Let Them Drink Champagne

The Italian noblewoman who made champagne famous and how to add bubbly to your wedding

Today’s post centers on a figure who ranks in importance spanning women’s history, French and English history and the history of champagne? She is also a 17th century noblewoman with ties to both the French and English courts of the time, fitting into our love of history and nobility here at “Let Them Eat Cake.” Finally, she is touted as a champion of Champagne, which was not at all popular during the 17th century. Today, we are diving into the exciting world of Hortense Mancini.  

Kelly here: in my research, I came across an article titled “The Batsh*t and Fantastical Life of Hortense Mancini,” and that was enough to intrigue me.)

Hortense Mancini was one of five children born to a wealthy family in Italy in 1646. When she was young, her father died and her mother sent her and her four sisters to live in the French court with their uncle Cardinal Mazarin, who was both Cardinal and the Chief Minister to King Louis XIV making him one of the most powerful men in France at the time. Hortense was considered the most beautiful of the sisters, who had come to be known as the Mazarinettes as their popularity grew. (Fun Fact: website fyeahhistory.com called them the Kardashians of the 17th century.) In a power move, Cardinal Mazarin matched Hortense (his favorite niece) with the richest man in France, Armand-Charles de La Porte, Duc de La Meilleraye – who would, after the Cardinal made Hortense his heir, inherit his dukedom. Long story short, her husband was awful and there was no love in their marriage. It is here Hortense’s story becomes the stuff of gossip and she rises in popularity.

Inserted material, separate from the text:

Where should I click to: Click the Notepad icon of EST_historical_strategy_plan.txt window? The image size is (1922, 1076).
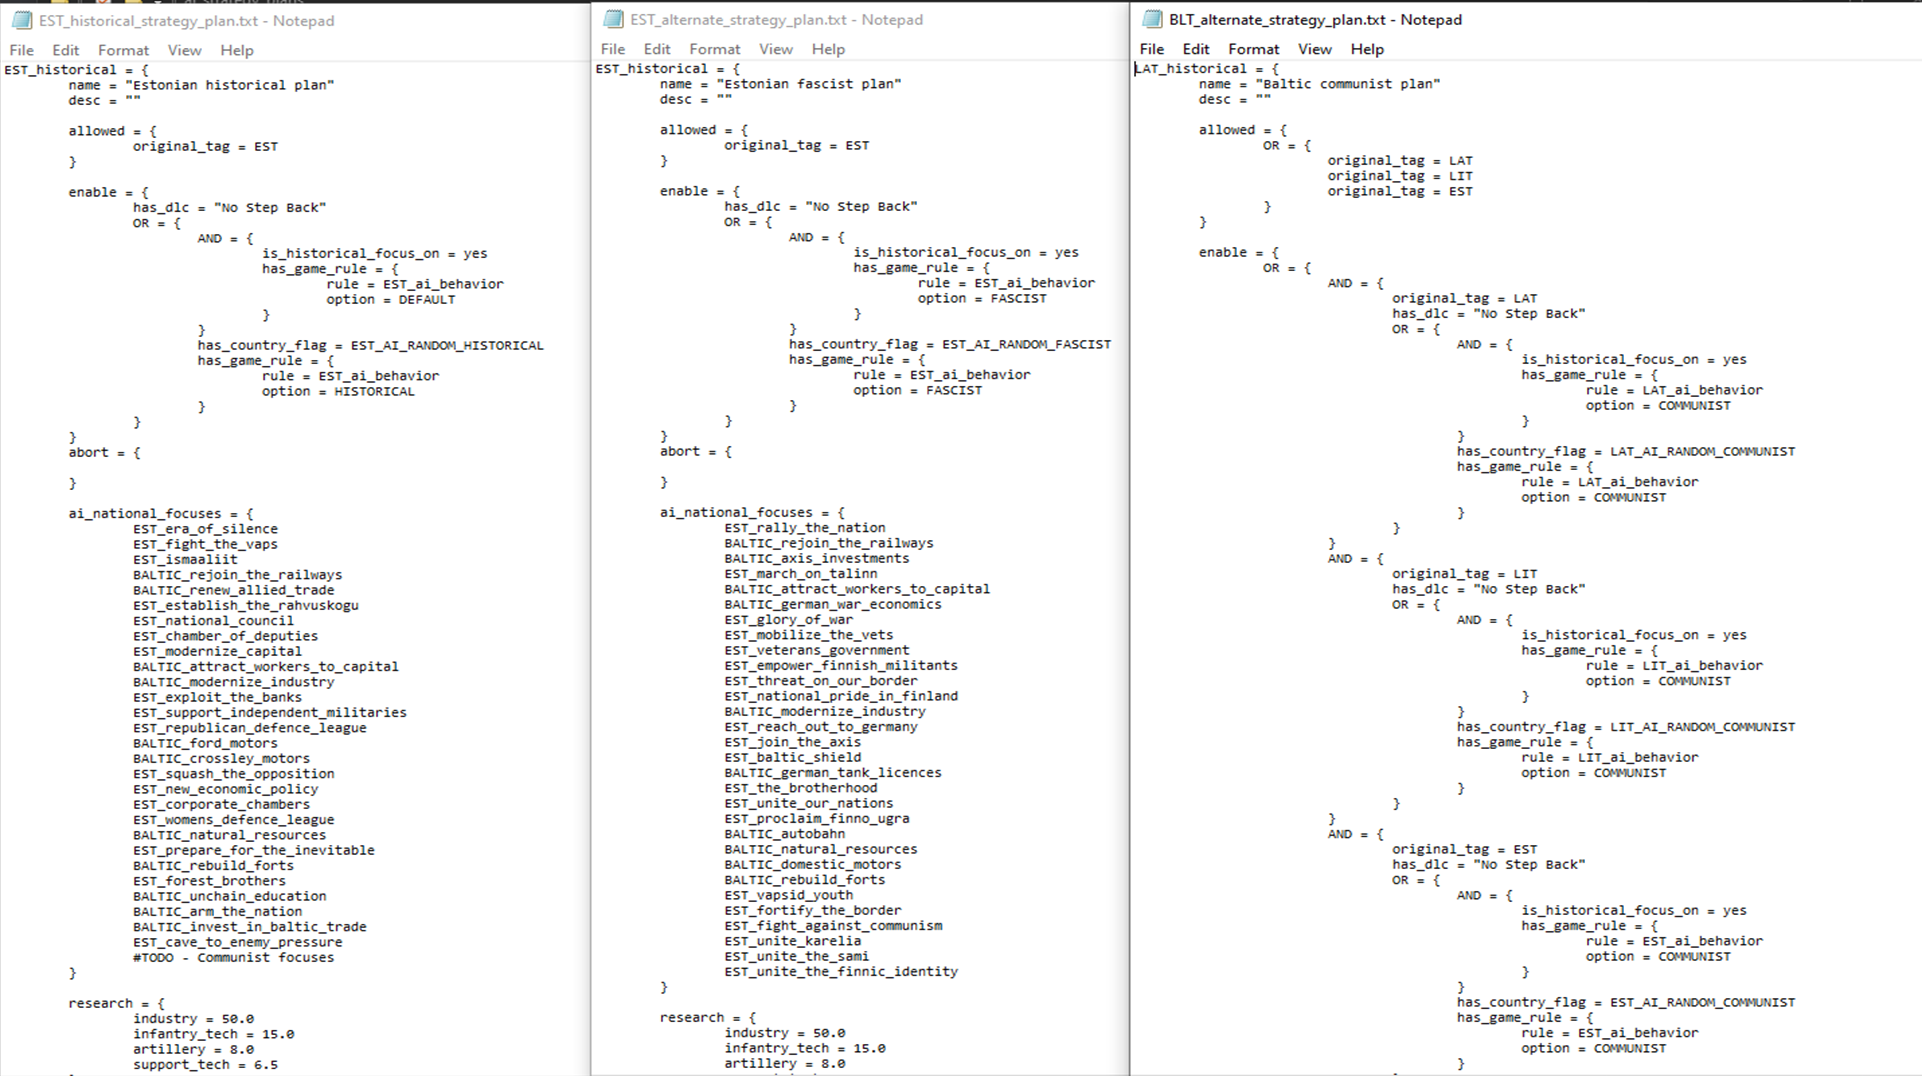[x=22, y=21]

In her 30s (she married her husband when she was 15 yrs. old – ew), Hortense decided she had had enough of her husband and escaped his grasp with her servants (allegedly) under the cover of nightfall dressed as a man. She flees back to Rome and eventually, after a few years of traveling around Europe (as one does), lands in England.

It is in England where, in our opinion, Hortense really shines. She penned her own memoir in 1672 (considered one of the first memoirs written by a female), becomes a mistress to King Charles II and uses her now fame and status in the court to set up a space where women – like men at the time ­– could come together, speak freely, listen to lectures on art and science, gamble, drink and truly be without the scrutiny of the public (as many of her guests were mistresses to the wealthy and nobility). It became one of the most popular and celebrated salons in all of Europe. A cozy and intimate space, the food and drinks served, and the outfits worn at the salon became trendy and synonymous with the upper class and those considered the intellectual elite.

Hortense and another French exile Charles de Saint-Evremond, who became her friend and co-host at these gatherings, along with many other French exiles weren’t fans of English wine and spent a considerable amount to import wine directly from France. The duo took a liking to a newly popular type of wine that was sparkling and grown specifically in France. The wine was Champagne. It was here that scholars, politicians, scientists all clinked glasses of sparkling Champagne with Hortense and her guests. Because of this, Champagne quickly became the symbol of celebration and intellectual revelry throughout England and eventually into most of Europe.

Kelly here: I, for one, found Hortense Mancini fascinating. She not only escaped adversity and decided to take her life into her own hands, but she was also a writer, a lover of learning, a champion of women and the idea of living an authentic life with no apologies; and so far in my knowledge, one of the only mistresses to have had an affair with a king … and the king’s daughter.

But her love and support of champagne and its now staple reputation for celebration is why we’re even talking about her. A recent trend resurgence is that of champagne walls and towers. Potentially boosted due to pandemic-era rethinking of reception layouts and protocols, the idea of adding the bubbly beverage to a fête looks like it could be here to stay, once again.

New Orleans and champagne, or really imbibing in general, are no strangers. So, it should come as no surprise that event spaces and specific companies in the city help couples add the beverage as a spotlight. Most event spaces, it would seem, have the capability of helping a couple erect a champagne tower. But some companies, including Nola Grace Décor, can provide the necessities for a faux greenery champagne wall that not only provides the glasses of champagne, but also can also act as a focal point and photo backdrop. If you’re not looking for a full wall of champagne, we suggest an interactive option like Bubble Tap NOLA. This vintage trailer pulls right up to your wedding offering what their name suggests – three taps of champagne – for your guests. Not only is it refreshing, but also it is the perfect #Instagramable moment.

Whether you’re just opting for a champagne toast with you and your spouse or offering the beverage to you reveling family and friends, we have Hortense Mancini to thank for bringing a little sparkle to the celebration. To that we say, CHEERS!


An earlier version of this article was posted in March 2022.